4.12 Minimal residual disease
In every NDMM patient, there are an average of 3 to 5 clones present. These clones undergo mutations at varying degrees throughout the treatment course, with progression of disease presenting expansion of resistant clones over time. As a result, multiple myeloma is not considered to be a curable disease, and so an evolving treatment aim has been for maximal disease burden reduction . The ability to reduce disease burden beneath the threshold of detection, known as minimal residual disease (MRD), has been shown to be an important prognostic indicator for survival and long-term outcomes. MRD has traditionally been detected by flow cytometry (sensitive to 104 cells) and next generation sequencing (NGS) (sensitive 106 cells). An evolving consensus is that achieving MRD-negative status at the time of induction therapy should be the goal of therapy. Though not-yet involved in staging systems, MRD-focused treatment assessments are becoming increasingly important with time .
4.13 Next-generation sequencing
NGS when it comes to FISH (seq-FISH) has improved sensitivity and similar specifically relative to clinical FISH studies and appears to identify a higher number of high-risk NDMM patients. These studies are currently ongoing to incorporate into routine staging systems [4, 29].
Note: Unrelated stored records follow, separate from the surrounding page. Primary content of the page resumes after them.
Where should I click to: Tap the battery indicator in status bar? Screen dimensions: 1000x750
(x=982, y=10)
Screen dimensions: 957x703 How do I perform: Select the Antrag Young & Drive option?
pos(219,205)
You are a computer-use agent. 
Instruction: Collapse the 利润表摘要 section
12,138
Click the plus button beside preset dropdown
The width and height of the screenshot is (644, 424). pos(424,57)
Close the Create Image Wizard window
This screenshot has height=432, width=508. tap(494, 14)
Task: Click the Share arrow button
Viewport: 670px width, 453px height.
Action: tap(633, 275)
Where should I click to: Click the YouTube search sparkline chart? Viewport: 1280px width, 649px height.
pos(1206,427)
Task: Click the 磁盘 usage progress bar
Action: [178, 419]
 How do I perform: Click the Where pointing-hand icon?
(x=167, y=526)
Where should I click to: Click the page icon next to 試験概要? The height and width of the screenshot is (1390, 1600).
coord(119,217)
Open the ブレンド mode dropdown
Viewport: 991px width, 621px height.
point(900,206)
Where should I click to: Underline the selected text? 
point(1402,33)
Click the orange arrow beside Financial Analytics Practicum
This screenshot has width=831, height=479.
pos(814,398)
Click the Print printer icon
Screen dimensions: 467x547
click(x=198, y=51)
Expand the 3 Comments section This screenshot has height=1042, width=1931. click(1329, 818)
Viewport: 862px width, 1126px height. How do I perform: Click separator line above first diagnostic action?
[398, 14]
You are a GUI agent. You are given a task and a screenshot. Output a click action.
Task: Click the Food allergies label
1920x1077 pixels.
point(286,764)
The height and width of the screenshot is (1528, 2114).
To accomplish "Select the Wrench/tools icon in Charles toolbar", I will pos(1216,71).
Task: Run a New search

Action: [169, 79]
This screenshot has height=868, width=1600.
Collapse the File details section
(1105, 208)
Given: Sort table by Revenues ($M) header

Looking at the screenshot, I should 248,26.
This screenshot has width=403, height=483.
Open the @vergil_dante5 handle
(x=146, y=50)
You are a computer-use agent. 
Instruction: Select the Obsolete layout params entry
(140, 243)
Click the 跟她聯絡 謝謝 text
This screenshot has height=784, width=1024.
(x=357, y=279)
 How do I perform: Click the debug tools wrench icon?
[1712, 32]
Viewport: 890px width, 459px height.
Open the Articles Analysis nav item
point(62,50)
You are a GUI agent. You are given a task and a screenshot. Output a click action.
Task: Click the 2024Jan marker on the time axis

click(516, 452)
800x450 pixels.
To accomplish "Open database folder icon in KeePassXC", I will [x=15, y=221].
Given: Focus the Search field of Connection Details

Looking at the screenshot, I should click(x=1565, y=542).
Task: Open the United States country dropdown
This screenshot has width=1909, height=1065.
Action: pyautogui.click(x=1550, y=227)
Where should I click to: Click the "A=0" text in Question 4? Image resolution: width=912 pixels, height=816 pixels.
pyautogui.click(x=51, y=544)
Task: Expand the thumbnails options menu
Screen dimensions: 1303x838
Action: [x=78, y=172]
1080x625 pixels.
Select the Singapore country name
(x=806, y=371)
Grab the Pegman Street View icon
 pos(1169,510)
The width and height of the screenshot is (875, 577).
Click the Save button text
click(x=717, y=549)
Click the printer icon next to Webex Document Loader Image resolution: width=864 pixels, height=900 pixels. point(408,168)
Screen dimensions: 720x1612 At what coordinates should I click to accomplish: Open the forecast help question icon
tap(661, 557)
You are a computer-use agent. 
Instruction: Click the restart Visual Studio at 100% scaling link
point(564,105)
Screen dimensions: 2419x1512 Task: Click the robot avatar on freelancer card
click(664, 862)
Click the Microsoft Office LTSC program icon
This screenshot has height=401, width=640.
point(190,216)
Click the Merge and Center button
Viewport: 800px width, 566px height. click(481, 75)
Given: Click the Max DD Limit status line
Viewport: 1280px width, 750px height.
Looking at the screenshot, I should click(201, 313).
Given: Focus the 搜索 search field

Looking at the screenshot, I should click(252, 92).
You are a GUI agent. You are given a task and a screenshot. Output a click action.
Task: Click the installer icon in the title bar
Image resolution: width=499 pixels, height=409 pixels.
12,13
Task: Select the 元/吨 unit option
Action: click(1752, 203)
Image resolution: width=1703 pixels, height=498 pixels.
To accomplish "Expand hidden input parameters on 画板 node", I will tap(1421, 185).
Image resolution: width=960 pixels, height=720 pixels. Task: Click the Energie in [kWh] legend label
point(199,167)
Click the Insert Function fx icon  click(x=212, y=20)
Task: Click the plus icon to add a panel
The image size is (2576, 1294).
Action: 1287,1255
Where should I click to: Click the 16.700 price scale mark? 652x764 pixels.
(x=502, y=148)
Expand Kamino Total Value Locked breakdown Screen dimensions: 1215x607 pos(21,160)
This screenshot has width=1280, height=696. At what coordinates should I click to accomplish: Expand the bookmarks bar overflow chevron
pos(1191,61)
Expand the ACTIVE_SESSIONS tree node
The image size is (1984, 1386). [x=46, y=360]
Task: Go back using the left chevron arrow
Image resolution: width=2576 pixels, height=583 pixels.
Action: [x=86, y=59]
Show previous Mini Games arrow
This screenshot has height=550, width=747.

4.14 Predictive models in NDMM
Multiple advances in long-term survival have been made over time, with the potential for cure by some models. Heterogeneity of prognostic factors in multiple myeloma makes accurate prognostication difficult on an individual level. As a result, the use of prediction matrix and prognostic tools have aided our ability to assess overall survival. Furthermore, owing to the selection bias present within clinical trials populations, survival estimates derived from clinical trials limit the applicability to all “Real World” patients. The CONNECTregistry was created as a prognostic model for OS in an unselected community and academic setting . Prognostic models should take into account myeloma biology, patient comorbidities and include performance status and mobility assessment . Next Gen Sequencing will offer a more comprehensive approach to treatment and the goal of a MRD negative NDMM patient.